• _Required work_
1: In the excerpt on the government rescue of the GSEs, what rate did the dividend reset to if a GSE failed to pay a dividend on time?
2: Can you lay out every line of the listing as a JSON list of strings, one string per line, skipping blank lines? Leave the pictures out of the answer.

++++ Excerpt ++++

Setting the SPS senior to all other stock but junior to all debt achieved the goal of protecting the GSEs’ creditors. Frame et al., among others, however, have questioned the government’s decision to protect not only senior debt but also subordinated debt. They suggest that haircutting these creditors, for example, might have promoted good market discipline, “signaling that [subordinated] debt is indeed risky” and “curbing moral hazard in similar institutions going forward” (Frame et al. 2015).
When asked about this in an interview with the Yale Program on Financial Stability, former OFHEO Director James Lockhart, III suggested that the government knowingly accepted the risk of perpetuating moral hazard in light of the far greater risks involved with wiping out these creditors (Lockhart 2018). Treasury and FHFA legal counsel were convinced that imposing losses on junior creditors, which would have been consistent with market discipline, might not be possible in isolation. More specifically, they advised that doing so might also trigger “a cross-default on senior debt and [potentially even GSE] mortgage-backed securities.” Rescuing the GSEs on such terms would have risked triggering the exact kind of systemic crisis that the government intervened to prevent (Lockhart 2018).
Despite the perceived unfeasibility of imposing losses on creditors, the government saw the need to provide some level of protection for the taxpayers’ investment. That being the case, the GSEs placed the SPS senior to all other common and preferred stock. Shareholders hotly contested this arrangement, as it caused them to lose almost all of the value of their investment. In anticipation of such losses, Treasury asked banking regulators to look into potential consequences for banks holding large quantities of preferred shares. Banking regulators conducted a review and concluded that no systemic consequences would arise from losses borne by these banks (Lockhart 2018). A number of smaller banks, however, were significantly affected, and 15 failures and two distressed mergers of small banks either directly or indirectly resulted from the takeover (Lockhart 2018; Rice and Rose 2016).
Jester et al., who took part in designing the SPSPA, say the dividend rate was chosen “based on a review of the market for similar securities” (Jester et al. 2018). If a GSE failed to pay a dividend on time, the rate reset to 12% until all overdue dividends were paid in full.
The FHFA identified two factors in its decision to implement a variable dividend. For one, this approach, which provided the GSEs and Treasury with more flexibility, eliminated the need for the GSEs to borrow from Treasury to pay dividends, a practice that increased the Liquidation Preference, and by extension, future dividend payments under the SPSPAs (FHFA 2012). FHFA director Edward DeMarco argued that the new approach increased market confidence (FHFA 2012). Secondly, the FHFA asserted that Fannie Mae’s and Freddie Mac’s earnings would be “used to benefit taxpayers,” as taxpayer money had sustained the GSEs (FHFA 2012).

++++ Materials provided ++++

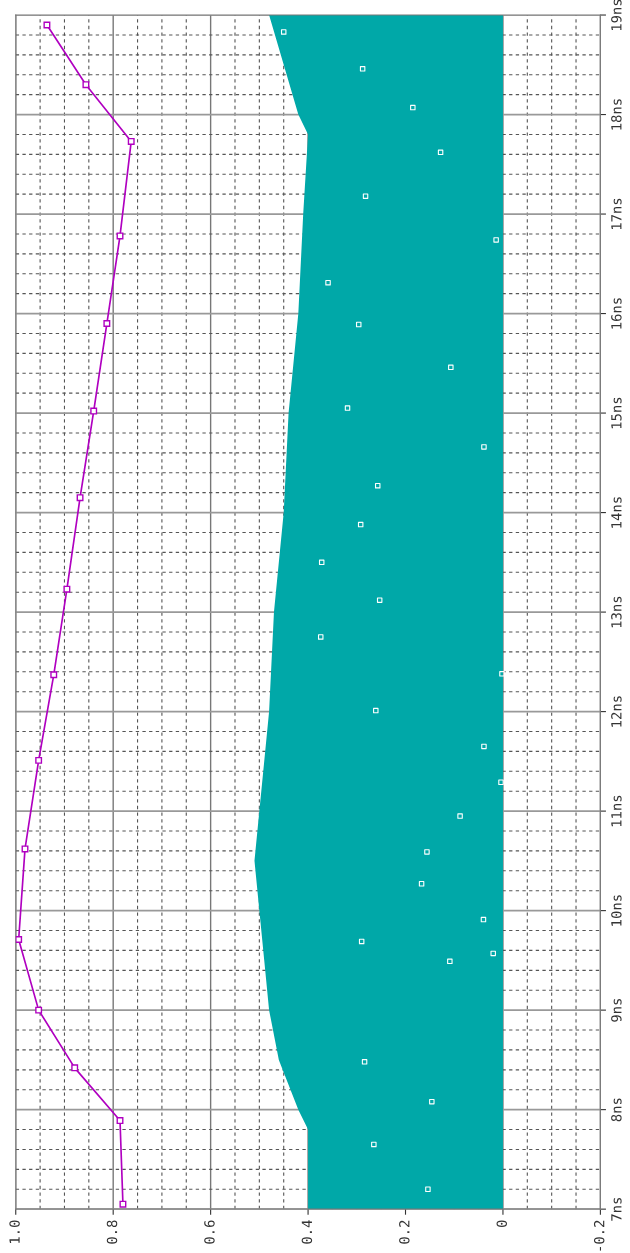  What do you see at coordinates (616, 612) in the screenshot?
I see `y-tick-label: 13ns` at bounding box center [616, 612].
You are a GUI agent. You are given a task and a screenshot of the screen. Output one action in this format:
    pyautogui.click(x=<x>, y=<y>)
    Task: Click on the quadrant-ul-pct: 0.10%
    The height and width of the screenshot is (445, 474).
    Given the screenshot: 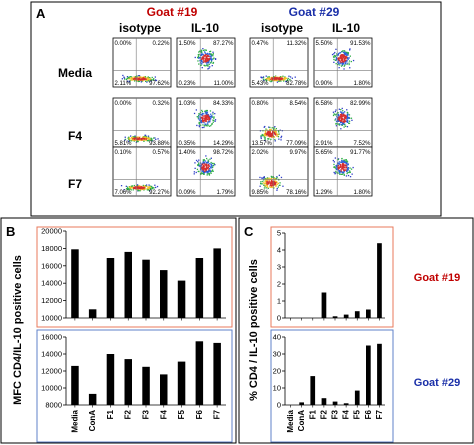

++++

• _Per-task answers_
1: 12%

2:
[
  "  What do you see at coordinates (616, 612) in the screenshot?",
  "I see `y-tick-label: 13ns` at bounding box center [616, 612].",
  "You are a GUI agent. You are given a task and a screenshot of the screen. Output one action in this format:",
  "    pyautogui.click(x=<x>, y=<y>)",
  "    Task: Click on the quadrant-ul-pct: 0.10%",
  "    The height and width of the screenshot is (445, 474).",
  "    Given the screenshot: "
]